The burden is on the parties to a lawsuit to propose jury instructions covering their respective theories. White v. Burke, 31 Wash. 2d 573, 583-84, 197 P.2d 1008 (1948). A party is bound by the legal theories pleaded and argued before the jury renders a verdict. Cf. Teratron Gen. v. Institutional Investors Trust, 18 Wash. App. 481, 489-90, 569 P.2d 1198 (1977) (where the court held that a party could not urge new theories for the first time over a month after the trial court's oral decision, in a bench trial). The court noted that "[a] lawsuit cannot be tried on one theory and appealed on others." Teratron, 18 Wn. App. at 489. See also Green v. DeFelice, 466 So. 2d 1373, 1381 (La. Ct. App. 1985) (where the appellate court agreed with the trial court that, when a party failed to attempt to prove liability on the part of third persons during the trial, it was too late for the party to raise the issue after the trial, jury verdict, and judgment).
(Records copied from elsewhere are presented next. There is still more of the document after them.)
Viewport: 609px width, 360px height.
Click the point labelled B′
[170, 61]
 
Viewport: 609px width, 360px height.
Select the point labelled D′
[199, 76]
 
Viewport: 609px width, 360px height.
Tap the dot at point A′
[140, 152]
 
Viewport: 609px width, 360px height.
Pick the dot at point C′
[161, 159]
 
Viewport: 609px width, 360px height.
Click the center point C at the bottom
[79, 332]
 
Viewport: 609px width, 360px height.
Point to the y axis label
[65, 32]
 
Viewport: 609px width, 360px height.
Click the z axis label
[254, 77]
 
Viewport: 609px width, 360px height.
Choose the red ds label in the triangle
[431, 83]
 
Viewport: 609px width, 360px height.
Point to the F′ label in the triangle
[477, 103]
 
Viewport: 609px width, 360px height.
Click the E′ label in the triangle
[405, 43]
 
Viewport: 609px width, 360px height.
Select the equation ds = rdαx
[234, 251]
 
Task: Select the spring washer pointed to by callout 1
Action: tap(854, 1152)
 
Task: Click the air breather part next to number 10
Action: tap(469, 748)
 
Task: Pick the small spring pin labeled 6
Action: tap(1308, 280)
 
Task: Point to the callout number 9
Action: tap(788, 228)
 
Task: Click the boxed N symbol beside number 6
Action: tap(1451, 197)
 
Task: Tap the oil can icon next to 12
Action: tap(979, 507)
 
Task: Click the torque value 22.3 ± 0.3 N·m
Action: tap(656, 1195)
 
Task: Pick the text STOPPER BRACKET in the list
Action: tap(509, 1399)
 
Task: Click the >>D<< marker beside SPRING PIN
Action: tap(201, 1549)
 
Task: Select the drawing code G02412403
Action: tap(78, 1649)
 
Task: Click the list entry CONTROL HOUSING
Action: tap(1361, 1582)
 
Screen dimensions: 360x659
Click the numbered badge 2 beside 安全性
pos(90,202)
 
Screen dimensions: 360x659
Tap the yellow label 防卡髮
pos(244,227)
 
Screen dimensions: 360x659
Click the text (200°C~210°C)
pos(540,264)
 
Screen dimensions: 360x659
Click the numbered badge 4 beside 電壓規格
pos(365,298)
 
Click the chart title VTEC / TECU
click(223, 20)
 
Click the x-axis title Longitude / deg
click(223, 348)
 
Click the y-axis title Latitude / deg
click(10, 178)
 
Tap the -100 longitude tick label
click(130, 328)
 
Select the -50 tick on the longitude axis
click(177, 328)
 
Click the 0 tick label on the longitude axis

In our judgment it follows that if a party fails to propose instructions on a particular theory of recovery, that theory is taken out of the case, and it cannot be reinstituted under the guise of a motion for judgment n.o.v. The evidence supports the verdict against Dr. Cassidy, and Browne is bound to the limits of that verdict. Browne's theory of recovery based on partnership liability was abandoned at trial, and it cannot be resurrected now.
The trial court properly denied the motion for a judgment n.o.v.
We affirm the decision of the trial court.
WORSWICK, C.J., and REED, J., concur.
NOTES
[1]  RCW 25.04.130 provides:

"Where, by any wrongful act or omission of any partner acting in the ordinary course of the business of the partnership or with the authority of his copartners, loss or injury is caused to any person, not being a partner in the partnership, or any penalty is incurred, the partnership is liable therefor to the same extent as the partner so acting or omitting to act."
[2]  CR 50(b) provides:

"Not later than 10 days after the entry of judgment or after the jury is discharged if no verdict is returned, whether or not he has moved for a directed verdict and whether or not a verdict was returned, a party may move for judgment notwithstanding the verdict...."
[3]  The Washington Pattern Instructions include several pattern instructions concerning the joint liability of partners. See WPI 50.15 through 50.17.